"We counted all the non-witches. The waterlogged women
parcelled in their tiny, tidy, Christian graves."
In the depths of the Shrewsbury Museum, there is a metal contraption designed to silence. Its last recorded victim, Mary Jones, has been forgotten from history, but we find her listed among those punished for speaking during meals at the Oswestry House of Industry.
Placida's legacy is written upon her gravestone, uncovered in the Roman ruins of Shropshire. Her ghost flickers each time her name is spoken.
Queen Amanirenas of Kush fought the Roman Empire, led armies, lost an eye, a husband, and a son, yet is mysteriously absent from articles on the bronze Mero Head: a trophy she brought back to Mero and buried beneath the temple in an act of defiance.

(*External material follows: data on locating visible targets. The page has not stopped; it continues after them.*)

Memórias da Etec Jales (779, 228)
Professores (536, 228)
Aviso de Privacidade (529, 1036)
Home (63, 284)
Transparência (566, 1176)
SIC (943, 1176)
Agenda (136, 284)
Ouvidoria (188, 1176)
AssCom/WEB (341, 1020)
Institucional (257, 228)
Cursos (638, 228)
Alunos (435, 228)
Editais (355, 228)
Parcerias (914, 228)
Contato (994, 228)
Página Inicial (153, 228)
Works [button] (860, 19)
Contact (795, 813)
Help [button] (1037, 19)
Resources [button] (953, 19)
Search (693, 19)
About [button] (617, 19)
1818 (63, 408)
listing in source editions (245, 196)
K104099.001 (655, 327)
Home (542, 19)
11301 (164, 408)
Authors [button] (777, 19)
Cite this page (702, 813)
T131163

Cartimandua reigned in her own right, threw her enemies in chains and faced off against the men who sought to take her throne. Julie d'Aubigny infiltrated a nunnery to rescue the woman she loved, travelled France as a master swordsman, and an opera singer. Grace Gifford painted a masterpiece on the wall of her prison cell, a prison where women graffitied their names, crimes, and sentences onto the whitewash as a protest against a government that would not acknowledge them as political prisoners.
Women sank quietly as the air left their lungs, accusations of witchcraft dragging them into the water.
Stone Tongued is remembrance and protest. It is what happens when the fragments and shadows find a voice.